_AVAILABLE DATA_:
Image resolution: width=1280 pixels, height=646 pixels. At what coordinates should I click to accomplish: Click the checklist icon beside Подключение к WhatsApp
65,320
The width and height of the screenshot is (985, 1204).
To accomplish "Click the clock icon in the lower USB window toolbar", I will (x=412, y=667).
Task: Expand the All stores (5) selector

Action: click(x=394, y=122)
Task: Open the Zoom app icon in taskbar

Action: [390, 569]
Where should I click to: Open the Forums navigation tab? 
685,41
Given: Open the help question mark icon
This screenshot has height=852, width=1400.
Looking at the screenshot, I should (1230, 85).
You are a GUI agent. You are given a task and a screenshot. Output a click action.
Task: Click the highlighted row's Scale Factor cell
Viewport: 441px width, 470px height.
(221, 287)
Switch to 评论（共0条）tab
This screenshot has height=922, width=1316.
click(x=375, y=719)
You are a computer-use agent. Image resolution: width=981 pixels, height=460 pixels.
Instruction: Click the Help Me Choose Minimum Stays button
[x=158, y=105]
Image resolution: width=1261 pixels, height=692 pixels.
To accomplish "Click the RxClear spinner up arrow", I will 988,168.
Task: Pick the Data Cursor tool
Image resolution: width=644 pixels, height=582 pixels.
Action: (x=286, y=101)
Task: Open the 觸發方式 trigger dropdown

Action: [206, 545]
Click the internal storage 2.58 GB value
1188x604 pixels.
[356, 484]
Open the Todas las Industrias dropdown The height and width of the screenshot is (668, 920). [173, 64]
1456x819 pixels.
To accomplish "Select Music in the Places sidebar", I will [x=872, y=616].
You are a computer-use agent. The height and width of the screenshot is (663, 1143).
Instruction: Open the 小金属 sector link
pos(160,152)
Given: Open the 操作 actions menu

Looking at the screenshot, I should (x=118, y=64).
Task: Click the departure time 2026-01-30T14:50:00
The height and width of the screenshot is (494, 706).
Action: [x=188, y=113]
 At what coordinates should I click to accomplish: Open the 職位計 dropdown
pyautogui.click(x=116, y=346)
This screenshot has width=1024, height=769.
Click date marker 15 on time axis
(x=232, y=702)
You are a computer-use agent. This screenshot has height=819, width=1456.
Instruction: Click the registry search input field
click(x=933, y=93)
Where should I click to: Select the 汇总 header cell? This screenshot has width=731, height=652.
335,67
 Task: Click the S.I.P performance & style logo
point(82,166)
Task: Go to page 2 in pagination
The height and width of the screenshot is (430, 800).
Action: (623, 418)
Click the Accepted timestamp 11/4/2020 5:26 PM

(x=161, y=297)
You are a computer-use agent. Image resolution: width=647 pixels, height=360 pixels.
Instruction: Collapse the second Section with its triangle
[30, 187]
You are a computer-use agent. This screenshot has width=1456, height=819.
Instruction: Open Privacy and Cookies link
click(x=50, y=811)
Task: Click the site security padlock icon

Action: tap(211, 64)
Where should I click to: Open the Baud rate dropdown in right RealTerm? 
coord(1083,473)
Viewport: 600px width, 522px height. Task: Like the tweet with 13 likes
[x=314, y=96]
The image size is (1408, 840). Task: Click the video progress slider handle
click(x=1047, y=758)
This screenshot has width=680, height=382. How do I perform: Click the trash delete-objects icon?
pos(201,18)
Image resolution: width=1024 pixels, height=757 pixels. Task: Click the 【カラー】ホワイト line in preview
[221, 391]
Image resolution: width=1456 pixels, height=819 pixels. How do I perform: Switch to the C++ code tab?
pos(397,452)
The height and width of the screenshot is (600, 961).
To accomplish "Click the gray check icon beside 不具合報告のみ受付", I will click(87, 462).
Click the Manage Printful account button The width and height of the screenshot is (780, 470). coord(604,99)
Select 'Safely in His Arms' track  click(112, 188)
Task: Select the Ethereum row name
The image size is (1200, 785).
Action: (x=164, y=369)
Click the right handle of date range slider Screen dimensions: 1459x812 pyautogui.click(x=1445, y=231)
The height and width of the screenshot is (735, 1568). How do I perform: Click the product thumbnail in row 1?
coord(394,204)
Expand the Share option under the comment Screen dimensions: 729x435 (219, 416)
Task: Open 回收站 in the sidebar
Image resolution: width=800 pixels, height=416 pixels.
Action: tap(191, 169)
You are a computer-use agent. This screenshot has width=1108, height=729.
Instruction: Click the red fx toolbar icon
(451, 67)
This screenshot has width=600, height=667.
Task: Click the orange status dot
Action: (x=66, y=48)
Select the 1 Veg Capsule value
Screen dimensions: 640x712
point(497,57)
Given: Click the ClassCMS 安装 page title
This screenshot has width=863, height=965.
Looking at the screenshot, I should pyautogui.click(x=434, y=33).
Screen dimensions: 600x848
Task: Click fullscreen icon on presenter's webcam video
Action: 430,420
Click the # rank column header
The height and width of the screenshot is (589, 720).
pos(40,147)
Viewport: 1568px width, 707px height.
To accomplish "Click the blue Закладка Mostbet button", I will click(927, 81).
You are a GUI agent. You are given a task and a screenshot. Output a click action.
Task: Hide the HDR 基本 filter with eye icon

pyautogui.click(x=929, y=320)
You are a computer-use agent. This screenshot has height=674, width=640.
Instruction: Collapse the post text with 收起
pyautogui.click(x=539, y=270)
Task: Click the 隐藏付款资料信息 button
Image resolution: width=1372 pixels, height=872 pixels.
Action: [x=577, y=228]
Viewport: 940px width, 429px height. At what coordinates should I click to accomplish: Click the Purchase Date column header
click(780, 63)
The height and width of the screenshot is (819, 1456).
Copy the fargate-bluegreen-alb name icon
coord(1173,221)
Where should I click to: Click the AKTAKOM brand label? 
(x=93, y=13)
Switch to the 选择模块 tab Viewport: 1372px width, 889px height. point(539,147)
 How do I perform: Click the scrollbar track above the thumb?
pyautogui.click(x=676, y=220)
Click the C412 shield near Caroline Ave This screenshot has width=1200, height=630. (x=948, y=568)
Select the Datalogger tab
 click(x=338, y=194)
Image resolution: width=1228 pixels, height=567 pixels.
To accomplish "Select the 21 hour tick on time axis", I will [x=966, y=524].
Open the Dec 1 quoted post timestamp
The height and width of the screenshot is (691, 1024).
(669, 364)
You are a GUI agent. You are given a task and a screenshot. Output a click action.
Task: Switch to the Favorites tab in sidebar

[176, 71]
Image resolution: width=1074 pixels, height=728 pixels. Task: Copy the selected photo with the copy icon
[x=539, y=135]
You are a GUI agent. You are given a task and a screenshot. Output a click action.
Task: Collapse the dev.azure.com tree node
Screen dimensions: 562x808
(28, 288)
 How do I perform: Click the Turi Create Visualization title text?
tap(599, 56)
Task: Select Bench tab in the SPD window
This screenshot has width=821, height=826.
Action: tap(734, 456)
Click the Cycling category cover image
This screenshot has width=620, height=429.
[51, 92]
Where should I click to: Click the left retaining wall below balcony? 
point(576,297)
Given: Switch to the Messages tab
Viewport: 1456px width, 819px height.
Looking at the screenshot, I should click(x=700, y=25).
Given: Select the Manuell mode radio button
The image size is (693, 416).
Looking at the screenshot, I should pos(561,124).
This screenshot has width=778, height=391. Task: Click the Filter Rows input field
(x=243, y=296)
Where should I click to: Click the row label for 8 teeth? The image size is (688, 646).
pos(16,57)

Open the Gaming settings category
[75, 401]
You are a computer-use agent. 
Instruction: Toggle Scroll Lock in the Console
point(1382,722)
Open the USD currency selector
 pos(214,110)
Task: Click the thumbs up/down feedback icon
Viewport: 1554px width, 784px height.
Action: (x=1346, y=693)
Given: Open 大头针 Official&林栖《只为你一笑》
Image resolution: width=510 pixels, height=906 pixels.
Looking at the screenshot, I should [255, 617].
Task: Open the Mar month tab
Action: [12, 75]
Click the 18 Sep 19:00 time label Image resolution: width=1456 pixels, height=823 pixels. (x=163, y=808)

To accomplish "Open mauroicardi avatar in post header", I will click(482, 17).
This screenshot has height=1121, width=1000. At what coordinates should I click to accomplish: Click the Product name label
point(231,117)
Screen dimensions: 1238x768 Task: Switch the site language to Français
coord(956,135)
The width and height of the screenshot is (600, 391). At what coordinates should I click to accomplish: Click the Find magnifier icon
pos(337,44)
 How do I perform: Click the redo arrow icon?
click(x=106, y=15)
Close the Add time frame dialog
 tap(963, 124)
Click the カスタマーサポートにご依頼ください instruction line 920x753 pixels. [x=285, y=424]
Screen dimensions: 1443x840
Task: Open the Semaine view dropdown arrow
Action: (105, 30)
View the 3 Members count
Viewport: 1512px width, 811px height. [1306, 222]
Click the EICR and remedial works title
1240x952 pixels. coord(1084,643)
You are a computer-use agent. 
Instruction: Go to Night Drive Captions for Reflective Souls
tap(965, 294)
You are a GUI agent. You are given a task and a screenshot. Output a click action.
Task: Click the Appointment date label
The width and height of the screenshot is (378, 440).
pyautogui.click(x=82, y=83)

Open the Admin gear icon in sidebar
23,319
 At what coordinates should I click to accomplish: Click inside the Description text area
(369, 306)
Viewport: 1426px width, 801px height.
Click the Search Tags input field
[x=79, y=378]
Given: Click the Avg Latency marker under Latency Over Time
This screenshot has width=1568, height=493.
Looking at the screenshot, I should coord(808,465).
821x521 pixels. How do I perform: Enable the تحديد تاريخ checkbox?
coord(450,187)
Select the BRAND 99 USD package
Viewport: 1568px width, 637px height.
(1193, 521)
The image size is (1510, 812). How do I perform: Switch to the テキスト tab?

_THE TASK_:
Express the rows from the start of the rows through the line with "will (x=412, y=667)." as a two-column CSV headed instruction and coordinates. Put one instruction per line, with its text and its answer each in a single quoted field and any line breaks replaced by spaces.

_CORRECT ANSWER_:
instruction,coordinates
"Image resolution: width=1280 pixels, height=646 pixels. At what coordinates should I click to accomplish: Click the checklist icon beside Подключение к WhatsApp","65,320"
"The width and height of the screenshot is (985, 1204). To accomplish ""Click the clock icon in the lower USB window toolbar"",","I will (x=412, y=667)."